Print the following lines without any changes.

══ Information provided ══

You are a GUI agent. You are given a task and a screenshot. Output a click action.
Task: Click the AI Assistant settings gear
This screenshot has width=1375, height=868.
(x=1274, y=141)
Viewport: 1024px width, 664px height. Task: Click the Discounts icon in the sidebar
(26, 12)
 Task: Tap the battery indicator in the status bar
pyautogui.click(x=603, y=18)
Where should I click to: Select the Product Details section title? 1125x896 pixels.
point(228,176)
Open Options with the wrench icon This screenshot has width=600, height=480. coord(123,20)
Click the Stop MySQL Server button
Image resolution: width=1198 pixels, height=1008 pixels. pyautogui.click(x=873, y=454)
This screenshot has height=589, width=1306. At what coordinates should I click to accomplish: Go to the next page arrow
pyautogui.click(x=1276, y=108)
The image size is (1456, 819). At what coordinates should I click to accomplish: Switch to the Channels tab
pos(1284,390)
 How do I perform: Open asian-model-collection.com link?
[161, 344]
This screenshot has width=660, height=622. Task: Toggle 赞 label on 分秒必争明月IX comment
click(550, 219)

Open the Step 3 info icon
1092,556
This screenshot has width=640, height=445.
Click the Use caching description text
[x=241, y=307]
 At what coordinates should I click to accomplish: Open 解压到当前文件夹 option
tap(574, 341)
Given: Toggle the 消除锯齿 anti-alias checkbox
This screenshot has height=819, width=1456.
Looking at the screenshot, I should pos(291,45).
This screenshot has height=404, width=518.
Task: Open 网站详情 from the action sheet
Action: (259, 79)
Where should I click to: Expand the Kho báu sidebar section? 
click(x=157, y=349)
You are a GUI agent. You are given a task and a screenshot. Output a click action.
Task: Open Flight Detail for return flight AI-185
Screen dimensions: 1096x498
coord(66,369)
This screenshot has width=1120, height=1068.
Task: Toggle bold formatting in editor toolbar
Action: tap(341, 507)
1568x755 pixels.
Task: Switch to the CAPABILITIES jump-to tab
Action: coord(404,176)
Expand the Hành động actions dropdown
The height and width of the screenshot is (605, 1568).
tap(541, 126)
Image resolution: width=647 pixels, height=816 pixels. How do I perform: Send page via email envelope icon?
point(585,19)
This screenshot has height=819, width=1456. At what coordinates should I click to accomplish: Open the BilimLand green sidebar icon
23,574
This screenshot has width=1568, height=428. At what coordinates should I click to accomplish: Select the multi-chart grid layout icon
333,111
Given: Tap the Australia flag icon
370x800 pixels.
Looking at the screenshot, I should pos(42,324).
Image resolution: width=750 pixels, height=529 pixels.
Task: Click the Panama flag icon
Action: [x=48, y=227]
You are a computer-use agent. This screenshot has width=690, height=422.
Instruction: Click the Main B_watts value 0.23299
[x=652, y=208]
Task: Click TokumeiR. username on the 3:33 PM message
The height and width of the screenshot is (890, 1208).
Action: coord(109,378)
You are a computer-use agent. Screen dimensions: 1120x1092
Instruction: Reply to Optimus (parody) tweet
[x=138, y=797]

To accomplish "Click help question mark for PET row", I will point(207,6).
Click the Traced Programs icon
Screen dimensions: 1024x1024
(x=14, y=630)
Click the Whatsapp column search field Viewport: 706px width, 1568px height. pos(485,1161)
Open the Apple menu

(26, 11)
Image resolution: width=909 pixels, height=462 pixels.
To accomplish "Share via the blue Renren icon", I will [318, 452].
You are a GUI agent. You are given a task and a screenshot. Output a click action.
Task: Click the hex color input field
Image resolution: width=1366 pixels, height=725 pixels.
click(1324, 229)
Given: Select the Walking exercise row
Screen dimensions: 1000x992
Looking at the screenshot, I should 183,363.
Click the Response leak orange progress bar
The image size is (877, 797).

═══

## [Solution for this exercise]
You are a GUI agent. You are given a task and a screenshot. Output a click action.
Task: Click the AI Assistant settings gear
This screenshot has width=1375, height=868.
(x=1274, y=141)
Viewport: 1024px width, 664px height. Task: Click the Discounts icon in the sidebar
(26, 12)
 Task: Tap the battery indicator in the status bar
pyautogui.click(x=603, y=18)
Where should I click to: Select the Product Details section title? 1125x896 pixels.
point(228,176)
Open Options with the wrench icon This screenshot has width=600, height=480. coord(123,20)
Click the Stop MySQL Server button
Image resolution: width=1198 pixels, height=1008 pixels. pyautogui.click(x=873, y=454)
This screenshot has height=589, width=1306. At what coordinates should I click to accomplish: Go to the next page arrow
pyautogui.click(x=1276, y=108)
The image size is (1456, 819). At what coordinates should I click to accomplish: Switch to the Channels tab
pos(1284,390)
 How do I perform: Open asian-model-collection.com link?
[161, 344]
This screenshot has width=660, height=622. Task: Toggle 赞 label on 分秒必争明月IX comment
click(550, 219)

Open the Step 3 info icon
1092,556
This screenshot has width=640, height=445.
Click the Use caching description text
[x=241, y=307]
 At what coordinates should I click to accomplish: Open 解压到当前文件夹 option
tap(574, 341)
Given: Toggle the 消除锯齿 anti-alias checkbox
This screenshot has height=819, width=1456.
Looking at the screenshot, I should pos(291,45).
This screenshot has height=404, width=518.
Task: Open 网站详情 from the action sheet
Action: (259, 79)
Where should I click to: Expand the Kho báu sidebar section? 
click(x=157, y=349)
You are a GUI agent. You are given a task and a screenshot. Output a click action.
Task: Open Flight Detail for return flight AI-185
Screen dimensions: 1096x498
coord(66,369)
This screenshot has width=1120, height=1068.
Task: Toggle bold formatting in editor toolbar
Action: tap(341, 507)
1568x755 pixels.
Task: Switch to the CAPABILITIES jump-to tab
Action: coord(404,176)
Expand the Hành động actions dropdown
The height and width of the screenshot is (605, 1568).
tap(541, 126)
Image resolution: width=647 pixels, height=816 pixels. How do I perform: Send page via email envelope icon?
point(585,19)
This screenshot has height=819, width=1456. At what coordinates should I click to accomplish: Open the BilimLand green sidebar icon
23,574
This screenshot has width=1568, height=428. At what coordinates should I click to accomplish: Select the multi-chart grid layout icon
333,111
Given: Tap the Australia flag icon
370x800 pixels.
Looking at the screenshot, I should pos(42,324).
Image resolution: width=750 pixels, height=529 pixels.
Task: Click the Panama flag icon
Action: [x=48, y=227]
You are a computer-use agent. This screenshot has width=690, height=422.
Instruction: Click the Main B_watts value 0.23299
[x=652, y=208]
Task: Click TokumeiR. username on the 3:33 PM message
The height and width of the screenshot is (890, 1208).
Action: coord(109,378)
You are a computer-use agent. Screen dimensions: 1120x1092
Instruction: Reply to Optimus (parody) tweet
[x=138, y=797]

To accomplish "Click help question mark for PET row", I will point(207,6).
Click the Traced Programs icon
Screen dimensions: 1024x1024
(x=14, y=630)
Click the Whatsapp column search field Viewport: 706px width, 1568px height. pos(485,1161)
Open the Apple menu

(26, 11)
Image resolution: width=909 pixels, height=462 pixels.
To accomplish "Share via the blue Renren icon", I will [318, 452].
You are a GUI agent. You are given a task and a screenshot. Output a click action.
Task: Click the hex color input field
Image resolution: width=1366 pixels, height=725 pixels.
click(1324, 229)
Given: Select the Walking exercise row
Screen dimensions: 1000x992
Looking at the screenshot, I should 183,363.
Click the Response leak orange progress bar
The image size is (877, 797).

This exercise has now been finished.